The answer to this question has changed over time as we try to write new algorithms and find different ways of nailing down where was content originally written, where did it first appear (for example, the first time or the first place on the web that we saw content appear).

 

  • If you happen to write something and publish it, and we crawl it and we see all that content, and then it shows up two years later somewhere else, well, it’s more likely that the source is where we first saw it a couple years earlier.
  • You can even do things like, if you have a blog or a content management system you can do a ping (WordPress, Blogger, a lot of these sites, whenever you post, whenever you actually update or publish a blog post, you can send that ping), that can go to various blog search and real-time search engines and to Google.
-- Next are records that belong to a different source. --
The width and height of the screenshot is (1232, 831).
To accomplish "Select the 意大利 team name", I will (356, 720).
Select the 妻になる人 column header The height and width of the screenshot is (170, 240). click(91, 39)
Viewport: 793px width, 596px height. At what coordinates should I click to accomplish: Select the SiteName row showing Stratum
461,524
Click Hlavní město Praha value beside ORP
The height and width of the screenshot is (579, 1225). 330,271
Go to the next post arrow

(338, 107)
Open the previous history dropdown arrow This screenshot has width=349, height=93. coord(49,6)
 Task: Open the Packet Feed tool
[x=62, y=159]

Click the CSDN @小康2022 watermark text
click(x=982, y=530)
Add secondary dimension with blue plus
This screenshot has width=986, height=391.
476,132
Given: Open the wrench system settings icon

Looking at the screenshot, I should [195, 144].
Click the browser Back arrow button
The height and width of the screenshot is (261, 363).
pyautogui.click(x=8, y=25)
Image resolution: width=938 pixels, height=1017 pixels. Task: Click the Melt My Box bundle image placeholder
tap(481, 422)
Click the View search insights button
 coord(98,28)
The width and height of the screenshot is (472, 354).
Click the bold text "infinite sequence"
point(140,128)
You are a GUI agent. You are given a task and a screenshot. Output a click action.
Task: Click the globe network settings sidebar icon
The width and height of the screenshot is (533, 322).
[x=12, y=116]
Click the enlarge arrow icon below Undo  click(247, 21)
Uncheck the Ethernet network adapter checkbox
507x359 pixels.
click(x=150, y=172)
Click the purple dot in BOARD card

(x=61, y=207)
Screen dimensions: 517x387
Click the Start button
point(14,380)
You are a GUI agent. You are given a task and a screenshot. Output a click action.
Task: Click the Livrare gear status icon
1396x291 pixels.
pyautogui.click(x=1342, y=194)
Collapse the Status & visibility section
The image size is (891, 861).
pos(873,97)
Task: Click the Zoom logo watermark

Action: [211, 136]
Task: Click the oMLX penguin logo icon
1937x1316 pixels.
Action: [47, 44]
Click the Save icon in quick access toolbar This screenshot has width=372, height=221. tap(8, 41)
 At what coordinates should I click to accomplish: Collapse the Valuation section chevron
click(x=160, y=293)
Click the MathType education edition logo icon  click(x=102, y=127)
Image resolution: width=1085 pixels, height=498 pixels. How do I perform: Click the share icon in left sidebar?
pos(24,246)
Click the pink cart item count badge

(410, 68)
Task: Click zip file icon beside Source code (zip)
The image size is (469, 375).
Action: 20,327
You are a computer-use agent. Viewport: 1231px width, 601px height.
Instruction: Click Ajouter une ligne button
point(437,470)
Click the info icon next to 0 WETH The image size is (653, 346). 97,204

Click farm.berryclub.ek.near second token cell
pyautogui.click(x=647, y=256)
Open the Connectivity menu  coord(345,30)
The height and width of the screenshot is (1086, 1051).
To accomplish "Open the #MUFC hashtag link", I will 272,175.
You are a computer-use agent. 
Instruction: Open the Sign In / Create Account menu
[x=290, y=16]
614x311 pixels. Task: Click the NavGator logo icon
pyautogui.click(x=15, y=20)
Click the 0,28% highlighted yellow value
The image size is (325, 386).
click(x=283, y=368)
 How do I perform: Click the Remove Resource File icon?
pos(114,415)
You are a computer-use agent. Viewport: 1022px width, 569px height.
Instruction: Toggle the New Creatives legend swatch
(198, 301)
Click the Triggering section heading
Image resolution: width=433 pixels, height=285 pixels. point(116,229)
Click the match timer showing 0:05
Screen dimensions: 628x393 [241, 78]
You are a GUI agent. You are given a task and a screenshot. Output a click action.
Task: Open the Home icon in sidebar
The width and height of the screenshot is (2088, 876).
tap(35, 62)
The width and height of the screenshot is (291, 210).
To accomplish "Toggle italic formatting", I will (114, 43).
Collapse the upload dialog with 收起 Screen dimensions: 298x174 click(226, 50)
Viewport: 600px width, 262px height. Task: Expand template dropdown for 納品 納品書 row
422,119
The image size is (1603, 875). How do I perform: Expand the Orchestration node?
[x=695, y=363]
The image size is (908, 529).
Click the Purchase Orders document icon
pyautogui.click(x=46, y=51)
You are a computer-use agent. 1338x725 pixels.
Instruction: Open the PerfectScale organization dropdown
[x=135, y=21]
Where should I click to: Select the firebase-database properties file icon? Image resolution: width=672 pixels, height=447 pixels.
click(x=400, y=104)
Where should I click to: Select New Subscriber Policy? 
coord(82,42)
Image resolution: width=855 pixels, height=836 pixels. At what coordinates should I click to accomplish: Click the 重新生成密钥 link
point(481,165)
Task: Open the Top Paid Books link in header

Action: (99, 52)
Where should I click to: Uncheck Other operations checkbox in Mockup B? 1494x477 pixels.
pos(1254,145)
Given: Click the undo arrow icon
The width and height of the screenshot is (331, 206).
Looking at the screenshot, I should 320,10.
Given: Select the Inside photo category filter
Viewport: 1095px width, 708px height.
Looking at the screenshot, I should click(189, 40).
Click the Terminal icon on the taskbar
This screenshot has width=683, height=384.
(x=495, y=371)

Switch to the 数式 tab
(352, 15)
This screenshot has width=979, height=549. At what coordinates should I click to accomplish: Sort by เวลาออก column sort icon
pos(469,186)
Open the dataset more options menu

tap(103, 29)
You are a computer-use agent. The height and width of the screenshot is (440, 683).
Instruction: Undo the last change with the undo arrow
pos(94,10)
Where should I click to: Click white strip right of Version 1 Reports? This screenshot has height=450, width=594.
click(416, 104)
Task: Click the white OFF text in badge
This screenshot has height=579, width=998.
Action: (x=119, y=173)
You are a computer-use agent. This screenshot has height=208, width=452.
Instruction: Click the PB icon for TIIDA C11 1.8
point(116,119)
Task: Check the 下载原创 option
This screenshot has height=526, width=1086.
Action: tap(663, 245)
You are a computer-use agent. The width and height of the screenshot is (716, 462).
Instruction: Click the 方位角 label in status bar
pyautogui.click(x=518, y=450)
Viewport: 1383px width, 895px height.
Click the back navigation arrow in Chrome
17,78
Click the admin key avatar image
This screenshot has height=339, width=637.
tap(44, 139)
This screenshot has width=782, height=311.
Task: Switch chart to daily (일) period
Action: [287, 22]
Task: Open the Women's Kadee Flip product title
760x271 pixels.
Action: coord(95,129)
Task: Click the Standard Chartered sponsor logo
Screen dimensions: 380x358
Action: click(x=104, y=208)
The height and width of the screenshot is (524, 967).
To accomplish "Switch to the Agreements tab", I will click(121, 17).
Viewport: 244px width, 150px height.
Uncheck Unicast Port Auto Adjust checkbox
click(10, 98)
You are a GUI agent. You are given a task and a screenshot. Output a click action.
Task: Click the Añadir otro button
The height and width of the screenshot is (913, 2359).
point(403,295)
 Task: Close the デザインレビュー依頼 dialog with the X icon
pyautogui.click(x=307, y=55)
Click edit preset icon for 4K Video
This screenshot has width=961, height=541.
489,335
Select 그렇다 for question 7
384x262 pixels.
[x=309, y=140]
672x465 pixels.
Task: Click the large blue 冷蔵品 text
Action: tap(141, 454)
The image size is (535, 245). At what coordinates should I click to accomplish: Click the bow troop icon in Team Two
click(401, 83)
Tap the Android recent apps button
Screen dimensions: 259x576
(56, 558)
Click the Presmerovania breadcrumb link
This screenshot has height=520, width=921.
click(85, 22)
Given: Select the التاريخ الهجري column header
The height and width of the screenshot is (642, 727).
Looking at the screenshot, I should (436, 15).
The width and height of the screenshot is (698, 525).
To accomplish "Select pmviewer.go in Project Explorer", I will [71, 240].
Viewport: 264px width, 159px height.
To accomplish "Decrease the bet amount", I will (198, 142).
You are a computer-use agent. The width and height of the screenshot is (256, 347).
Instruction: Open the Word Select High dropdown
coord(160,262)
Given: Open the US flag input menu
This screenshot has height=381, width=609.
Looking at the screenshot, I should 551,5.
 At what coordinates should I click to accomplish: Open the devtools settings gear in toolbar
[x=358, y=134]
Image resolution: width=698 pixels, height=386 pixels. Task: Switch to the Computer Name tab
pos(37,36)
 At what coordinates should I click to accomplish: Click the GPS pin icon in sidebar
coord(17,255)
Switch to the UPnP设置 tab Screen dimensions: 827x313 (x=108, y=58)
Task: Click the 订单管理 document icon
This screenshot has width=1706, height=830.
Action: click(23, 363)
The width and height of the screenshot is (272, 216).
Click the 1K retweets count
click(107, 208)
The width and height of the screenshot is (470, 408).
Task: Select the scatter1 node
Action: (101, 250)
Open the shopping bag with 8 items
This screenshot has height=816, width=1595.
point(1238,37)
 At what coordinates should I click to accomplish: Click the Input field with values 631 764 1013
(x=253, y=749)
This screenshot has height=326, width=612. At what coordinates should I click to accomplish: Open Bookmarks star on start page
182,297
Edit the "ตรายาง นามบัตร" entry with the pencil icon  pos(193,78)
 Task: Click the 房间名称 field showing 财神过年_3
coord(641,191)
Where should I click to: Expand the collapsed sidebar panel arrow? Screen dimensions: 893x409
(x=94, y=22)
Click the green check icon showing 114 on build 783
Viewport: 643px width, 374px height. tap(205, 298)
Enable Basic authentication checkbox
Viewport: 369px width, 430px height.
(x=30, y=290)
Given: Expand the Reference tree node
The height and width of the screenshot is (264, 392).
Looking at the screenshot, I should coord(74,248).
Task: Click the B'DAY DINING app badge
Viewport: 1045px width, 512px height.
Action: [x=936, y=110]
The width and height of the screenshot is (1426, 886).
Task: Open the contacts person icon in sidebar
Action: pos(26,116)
And that could maybe help narrow down the time at which some content was posted as well.
  • Prioritization by PageRank – if you see the exact same content, and one really, really reputable site has it, and one site that looks like it’s brand new, fly-by-night, never seen it before, a little suspicious, not sure that it’s highest quality, then you can imagine thinking “well, maybe it’s more likely to show up on this more reputable site”.
  • Of course, there’s rel canonical – which is a very explicit signal that says “this is the preferred location for this content”.
  • You can imagine slightly more indirect methods, like rel = author, which is a way that you can annotate the web and say “hey, I actually wrote this” or “here’s where my author profile page is”. You can sort of give a little bit of a hint about where content came from as far as the prominence and those sorts of things.
  • There’s also the idea of in theory doing site-level signals. If we think one particular site is scraping a whole lot, and then we see content show up on that site and another site, then maybe we’re a little less likely to think that the scraper-esque-looking type site is the original author compared to some other site that might have a good history of producing original content.

 

There are a lot of different factors you could think of. It can be tricky because Googlebot is effectively sampling the web.

 

The web is infinite and it can change from millisecond to millisecond

 

It can be very tricky if you are crawling the web to find out exactly when and where content appeared first. We do try to do a good job of it. Sometimes we mess up, and we’re happy to get feedback about when we do, but it’s definitely the case that there are a lot of different hints and signals and potential ways that you can try to figure out what the canonical or original source for some particular content is.